J’ai vu ce ballet, rentré au répertoire de l’Opéra de Paris depuis longtemps, à Bastille, qui reste ma salle préférée. La magie du luxe moderne opère à chaque fois pour moi dans ce lieu. J’ai beaucoup aimé ce que j’ai vu et entendu sur la scène ce soir-là :

Signes est une pièce en sept tableaux, où la chorégraphie, la musique, les décors et les costumes contribuent de façon égale à l’ensemble. En fait, j’ai rarement vu les décors et les costumes endosser un rôle aussi important dans un ballet. Certains des costumes me font un  peu penser à ceux réalisés par l’artiste issu du Bauhaus, Oskar Schlemmer. Chaque tableau a sa couleur, son ton, son rythme, sa sensibilité. Ils portent des noms de parfum : “Loire du matin”, “L’esprit du bleu” ou “Les couleurs de Maduraï”.

Les rôles principaux de la représentation que j’ai vue étaient dansés par Agnès Letestu, Séphane Bullion (étoiles) et Amélie Lamoureux (coryphée). Ils sont tous trois excellents, comme l’est le reste de la compagnie. Comme d’habitude à l’Opéra, quoi. Je crois que je n’y ai été déçue qu’une seule fois de la qualité de la danse : il s’agissait d’une production de Casse-Noisettes, en 2007 je crois.
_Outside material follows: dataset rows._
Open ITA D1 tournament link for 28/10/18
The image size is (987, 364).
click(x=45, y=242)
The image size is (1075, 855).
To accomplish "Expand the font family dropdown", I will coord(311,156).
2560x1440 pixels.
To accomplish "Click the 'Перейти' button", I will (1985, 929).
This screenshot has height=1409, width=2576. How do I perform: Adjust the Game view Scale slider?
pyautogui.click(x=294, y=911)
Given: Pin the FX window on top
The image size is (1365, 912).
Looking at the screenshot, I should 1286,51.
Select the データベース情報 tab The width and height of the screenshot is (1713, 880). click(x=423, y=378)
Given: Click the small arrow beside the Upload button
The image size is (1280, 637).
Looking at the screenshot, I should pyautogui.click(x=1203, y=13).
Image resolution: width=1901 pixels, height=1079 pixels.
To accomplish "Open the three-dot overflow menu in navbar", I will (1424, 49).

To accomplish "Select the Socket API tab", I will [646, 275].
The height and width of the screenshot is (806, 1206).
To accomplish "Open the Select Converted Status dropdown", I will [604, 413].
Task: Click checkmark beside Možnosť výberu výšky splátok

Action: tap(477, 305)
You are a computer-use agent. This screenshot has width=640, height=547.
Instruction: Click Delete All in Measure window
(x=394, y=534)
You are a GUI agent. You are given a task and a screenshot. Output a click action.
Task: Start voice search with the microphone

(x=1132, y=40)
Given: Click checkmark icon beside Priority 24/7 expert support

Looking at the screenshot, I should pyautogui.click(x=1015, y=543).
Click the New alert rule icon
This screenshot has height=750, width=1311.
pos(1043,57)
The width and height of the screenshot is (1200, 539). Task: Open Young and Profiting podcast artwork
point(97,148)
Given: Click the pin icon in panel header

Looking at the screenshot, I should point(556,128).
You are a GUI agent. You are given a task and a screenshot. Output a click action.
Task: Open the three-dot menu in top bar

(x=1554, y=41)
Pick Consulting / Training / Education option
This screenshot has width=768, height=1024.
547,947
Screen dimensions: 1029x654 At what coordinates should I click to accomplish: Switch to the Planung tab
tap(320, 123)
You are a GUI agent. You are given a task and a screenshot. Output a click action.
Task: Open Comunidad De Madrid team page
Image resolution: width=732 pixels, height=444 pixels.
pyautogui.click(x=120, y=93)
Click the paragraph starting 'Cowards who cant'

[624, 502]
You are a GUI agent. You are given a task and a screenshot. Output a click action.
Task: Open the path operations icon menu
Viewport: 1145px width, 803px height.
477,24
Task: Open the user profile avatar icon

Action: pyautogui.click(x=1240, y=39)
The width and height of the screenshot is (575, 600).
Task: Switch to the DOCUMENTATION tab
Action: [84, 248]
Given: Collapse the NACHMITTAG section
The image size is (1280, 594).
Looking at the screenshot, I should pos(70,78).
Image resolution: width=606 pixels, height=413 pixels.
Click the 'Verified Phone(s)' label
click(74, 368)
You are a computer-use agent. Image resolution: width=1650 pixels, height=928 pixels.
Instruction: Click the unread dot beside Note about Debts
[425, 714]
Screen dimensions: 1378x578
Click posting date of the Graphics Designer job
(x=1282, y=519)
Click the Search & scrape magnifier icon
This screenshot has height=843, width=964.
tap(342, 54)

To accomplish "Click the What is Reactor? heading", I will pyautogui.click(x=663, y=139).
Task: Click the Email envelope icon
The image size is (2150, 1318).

Ici, la seule critique que j’émettrais tient à une chorégraphie qui donne parfois une ambiance un peu trop clinique à mon goût : tout est si parfaitement excécuté …

Les tableaux s’enchaînent, mais ne se ressemblent pas. Le temps passe vite, et le dernier tableau offre une fin à la fois solennelle et joyeuse.